2017-02-18 Using isearch-string on exit from isearch

Recently, I wanted my function, which asks the user for some string, use the isearch term as the default. That’s easy – the variable isearch-string holds the term searched (note that it may be a plain string or a regex!). The problem was, I wanted that to be the default only when I invoked my command from isearch (sort of what M-% does when called from within isearch). The way M-% does its magic when invoked during isearch is simple: in isearch-mode-map, that key is bound to isearch-query-replace and not the usual query-replace. I didn’t want anything like that, though: I wanted my command to be callable via M-x.

I thought about checking whether last-command was isearch-forward or isearch-backward and if yes, using isearch-string. The problem is, last-command is usually something else, like isearch-printing-char or anything else from isearch-mode-map.

I know about two ways of overcoming that. The hackery way is to apply this check: (string-match "^isearch-" (symbol-name last-command)). Slightly risky, but works due to the way Emacs functions are traditionally named.

Probably the cleaner way is to use isearch-mode-end-hook, to which I can add a function setting last-command to something like isearch:

(add-hook 'isearch-mode-end-hook (lambda () (setq last-command 'isearch)))

(Such command does not exist, but we can set last-command to whatever symbol we want!) Then we can check for that exact symbol in our command.

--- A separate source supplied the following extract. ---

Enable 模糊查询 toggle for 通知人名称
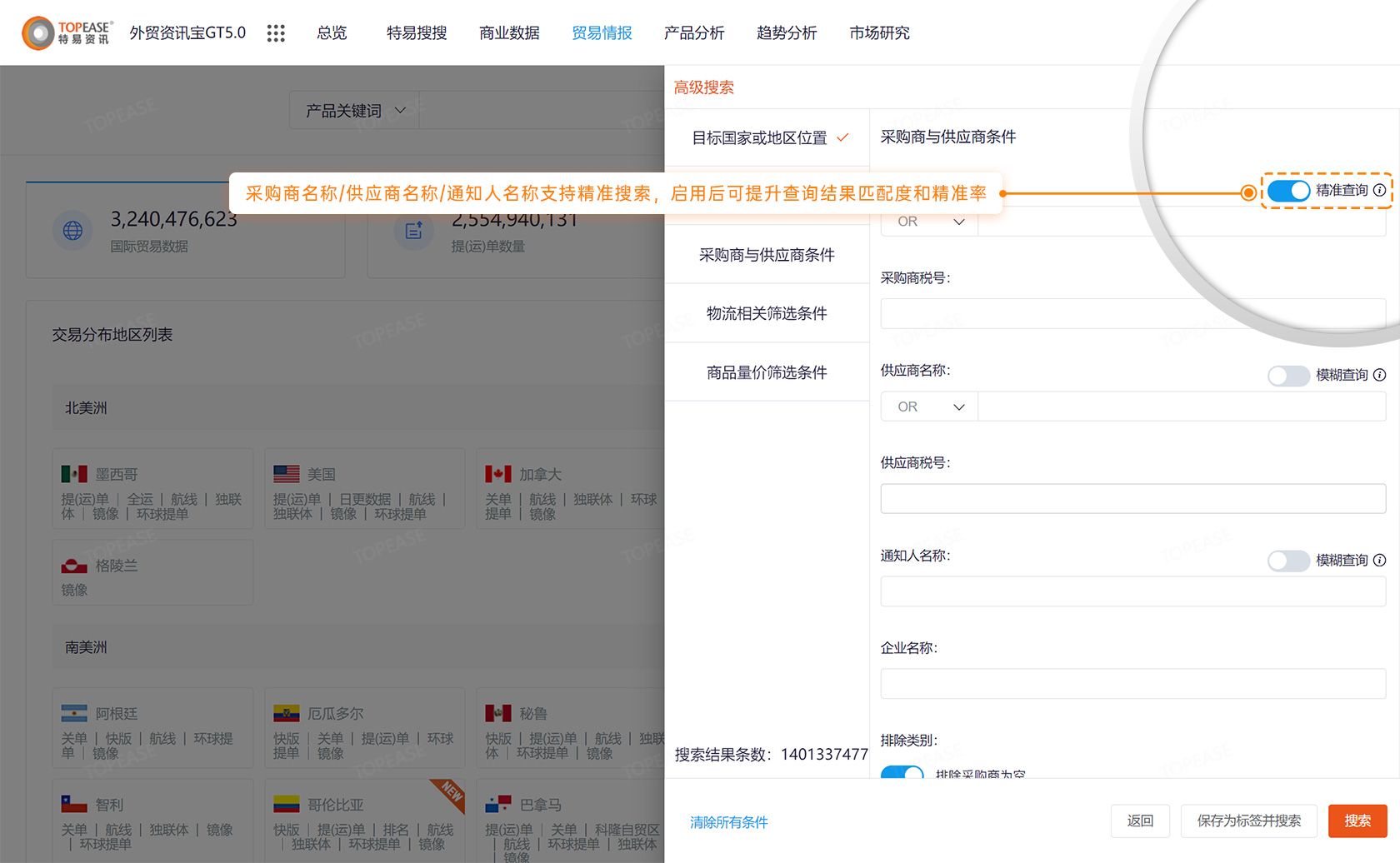This screenshot has height=863, width=1400. [x=1288, y=561]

The expression below evaluates to the input given by the user, which is equal to the last isearch term when isearch was the thing the user was doing when evaluating and s?he just pressed RET.

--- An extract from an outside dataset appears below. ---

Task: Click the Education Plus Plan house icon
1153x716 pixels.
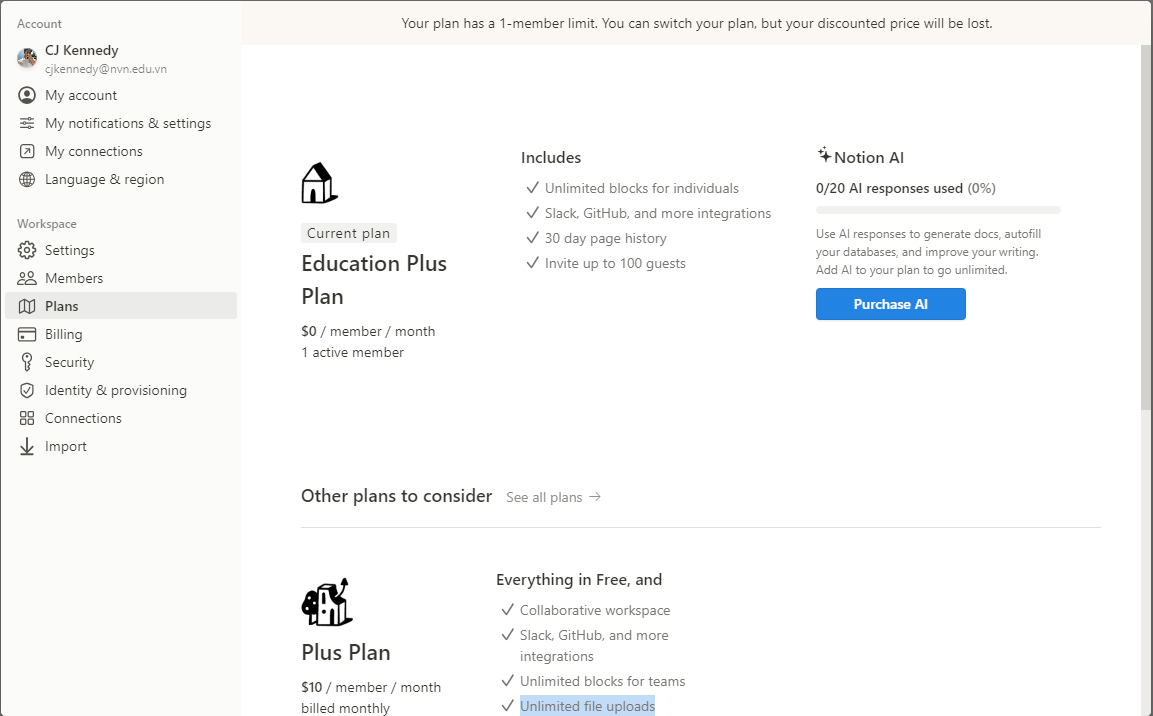Action: (320, 183)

(let ((default (when (eq last-command 'isearch)
		 isearch-string)))
  (read-string (if default
		   (format "Your input [%s]: " default)
		 "Your input: ")
		   nil nil default))

I’m not sure whether this won’t break anything, but I don’t think so. Anyway, I’m starting using it; if anything breaks, I’ll update this post.

Thanks to Michael Heerdegen for his suggestion on the help-gnu-emacs list.